We use a local analytics plugin (Statify) that records aggregated page view statistics:

  • Does not store IP addresses
  • Does not track individual users
  • Does not use cookies for profiling
  • Stores only aggregated page view counts

3. Legal Basis for Processing

We process personal data under the following legal bases:

  • Consent (Article 6(1)(a) GDPR): Newsletter subscriptions.
  • Pre-contractual steps or contractual necessity (Article 6(1)(b) GDPR): Licensing requests and collaboration discussions.
  • Legitimate interest (Article 6(1)(f) GDPR): Website security, abuse prevention, record-keeping, and review of music submissions.
  • Legal obligation (Article 6(1)(c) GDPR): Where required by law.

You may withdraw consent for newsletter communications at any time.

4. Purpose of Processing

We process personal data to:

  • Operate and secure the website.
  • Respond to inquiries and licensing requests.
  • Review music submissions.
  • Manage whitelist or Content ID-related communications.
  • Send newsletters (if subscribed).
  • Prevent fraud, abuse, or unauthorized access.

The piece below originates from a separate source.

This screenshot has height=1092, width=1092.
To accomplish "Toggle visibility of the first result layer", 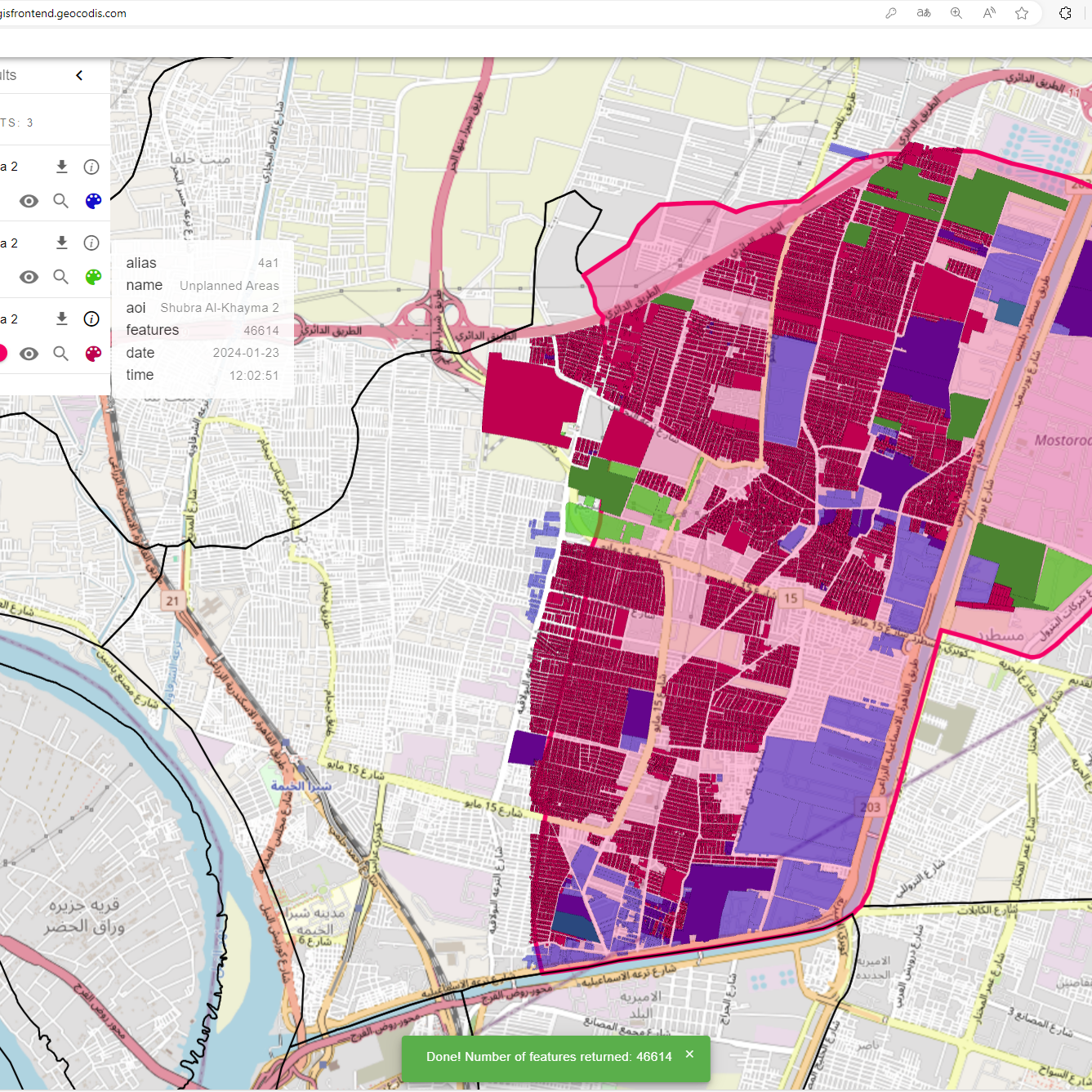I will point(29,201).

We do not sell personal data.

We do not engage in automated decision-making or profiling.

5. Data Retention

We retain personal data only for as long as necessary:

  • Newsletter Data: Retained while you remain subscribed. Proof of consent (including IP address and timestamp) may be retained for a limited period thereafter for legal compliance and defense purposes.
  • Music Submissions: Retained for evaluation and internal record-keeping purposes. Submissions may be deleted if no collaboration proceeds within a reasonable period.
  • Licensing or Contact Requests: Retained as long as necessary to manage communications and maintain reasonable business records.
  • Technical Logs: Retained according to hosting and security policies.

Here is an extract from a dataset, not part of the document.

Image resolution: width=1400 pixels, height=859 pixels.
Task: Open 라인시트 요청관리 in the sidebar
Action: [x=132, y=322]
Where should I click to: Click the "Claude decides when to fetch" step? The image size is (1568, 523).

Data may be retained longer where required by law.

6. Data Sharing and Processors

We may share personal data with trusted service providers that assist in operating the Services, including:

  • Hosting providers
  • Cloudflare (security and content delivery services)
  • Mailjet (newsletter email service provider)
  • Email infrastructure providers
  • Copyright management platforms (e.g., YouTube) when necessary for claim review
  • Legal or regulatory authorities where required

These service providers process data on our behalf under appropriate contractual safeguards.

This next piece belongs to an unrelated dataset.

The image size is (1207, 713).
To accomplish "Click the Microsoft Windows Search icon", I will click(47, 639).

7. International Data Transfers

Some service providers (such as Cloudflare or Mailjet) may process data outside the European Economic Area (EEA), including in the United States.

Where such transfers occur, appropriate safeguards are implemented in accordance with GDPR, such as:

  • Standard Contractual Clauses approved by the European Commission
  • Equivalent legal protection mechanisms

8. Your Rights Under GDPR

You have the right to:

  • Access your personal data
  • Request rectification of inaccurate data

  • Request erasure of your data
  • Restrict processing
  • Object to processing based on legitimate interest
  • Data portability (where applicable)
  • Withdraw consent at any time (for newsletter communications)
  • You may exercise your rights by contacting: [email protected]

If you believe your data protection rights have been violated, you have the right to lodge a complaint with:

Agencia Española de Protección de Datos (AEPD)

https://www.aepd.es

9. Security Measures

We implement appropriate technical and organizational measures to protect personal data against unauthorized access, alteration, disclosure, or destruction.

However, no system can guarantee absolute security.

10. Cookies

We use essential technical cookies necessary for website functionality and security.

Cloudflare may process IP addresses for security and traffic management purposes.

We do not use tracking or advertising cookies for profiling purposes.

For more information, please refer to our Cookie Policy.

11. Changes to This Privacy Policy

We may update this Privacy Policy from time to time to reflect changes in legal requirements or operational practices. The updated version will be published on this page with a revised effective date.